** Data in this exercise follows **

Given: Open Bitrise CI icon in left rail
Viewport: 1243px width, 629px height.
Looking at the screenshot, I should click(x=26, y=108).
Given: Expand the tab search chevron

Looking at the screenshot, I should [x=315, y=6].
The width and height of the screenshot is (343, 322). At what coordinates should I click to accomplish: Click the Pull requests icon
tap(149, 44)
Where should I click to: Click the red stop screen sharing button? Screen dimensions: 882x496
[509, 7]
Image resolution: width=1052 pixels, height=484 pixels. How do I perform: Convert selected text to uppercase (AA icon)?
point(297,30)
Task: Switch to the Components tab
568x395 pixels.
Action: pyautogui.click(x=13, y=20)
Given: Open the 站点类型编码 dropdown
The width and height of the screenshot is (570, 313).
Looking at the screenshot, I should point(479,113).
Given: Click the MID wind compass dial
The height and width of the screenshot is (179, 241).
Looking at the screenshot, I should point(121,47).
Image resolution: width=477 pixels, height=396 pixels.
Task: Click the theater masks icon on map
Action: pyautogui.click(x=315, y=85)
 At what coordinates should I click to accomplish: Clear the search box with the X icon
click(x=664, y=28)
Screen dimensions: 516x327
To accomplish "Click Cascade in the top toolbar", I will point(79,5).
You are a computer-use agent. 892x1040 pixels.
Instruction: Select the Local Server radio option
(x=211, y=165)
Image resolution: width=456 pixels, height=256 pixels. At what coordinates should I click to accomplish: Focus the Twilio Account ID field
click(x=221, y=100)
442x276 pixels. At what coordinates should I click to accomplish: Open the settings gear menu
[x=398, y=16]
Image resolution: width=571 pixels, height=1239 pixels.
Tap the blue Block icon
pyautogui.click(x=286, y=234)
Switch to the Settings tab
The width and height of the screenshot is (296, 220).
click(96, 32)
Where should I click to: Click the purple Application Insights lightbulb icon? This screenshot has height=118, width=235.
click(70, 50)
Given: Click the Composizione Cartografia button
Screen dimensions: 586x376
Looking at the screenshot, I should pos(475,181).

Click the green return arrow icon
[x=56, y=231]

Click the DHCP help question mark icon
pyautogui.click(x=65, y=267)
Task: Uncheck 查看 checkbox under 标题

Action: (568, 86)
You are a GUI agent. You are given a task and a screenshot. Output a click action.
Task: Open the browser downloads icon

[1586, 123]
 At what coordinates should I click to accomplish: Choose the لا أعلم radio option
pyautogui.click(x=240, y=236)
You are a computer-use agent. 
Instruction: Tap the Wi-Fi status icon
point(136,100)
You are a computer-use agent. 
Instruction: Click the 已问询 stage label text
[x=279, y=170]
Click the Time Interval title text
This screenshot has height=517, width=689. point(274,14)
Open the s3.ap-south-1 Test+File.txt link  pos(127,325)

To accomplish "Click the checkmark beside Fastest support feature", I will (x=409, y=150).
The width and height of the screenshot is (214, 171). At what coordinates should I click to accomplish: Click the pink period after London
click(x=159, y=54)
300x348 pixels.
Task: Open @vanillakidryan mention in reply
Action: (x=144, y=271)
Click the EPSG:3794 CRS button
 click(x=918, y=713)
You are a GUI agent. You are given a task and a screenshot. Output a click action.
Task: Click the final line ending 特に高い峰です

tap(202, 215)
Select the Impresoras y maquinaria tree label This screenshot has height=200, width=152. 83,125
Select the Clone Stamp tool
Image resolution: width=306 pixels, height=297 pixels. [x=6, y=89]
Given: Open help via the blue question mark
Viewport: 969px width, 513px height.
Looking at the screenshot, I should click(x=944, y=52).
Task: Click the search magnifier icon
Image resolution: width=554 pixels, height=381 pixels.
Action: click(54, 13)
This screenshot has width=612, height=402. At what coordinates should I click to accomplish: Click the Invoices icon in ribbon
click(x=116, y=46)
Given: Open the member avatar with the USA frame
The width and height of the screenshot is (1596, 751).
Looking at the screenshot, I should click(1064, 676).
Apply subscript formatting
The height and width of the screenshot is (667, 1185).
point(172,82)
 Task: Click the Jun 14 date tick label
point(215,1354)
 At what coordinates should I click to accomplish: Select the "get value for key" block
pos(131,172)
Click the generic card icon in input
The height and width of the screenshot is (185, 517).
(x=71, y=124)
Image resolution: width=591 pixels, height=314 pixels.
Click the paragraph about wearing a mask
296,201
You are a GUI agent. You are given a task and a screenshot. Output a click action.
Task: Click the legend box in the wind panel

** End of Data in this exercise **

> **Exercise details**
Using the data above, count every line that contains the word "wind", then give the count and nothing more.

> **Response**
2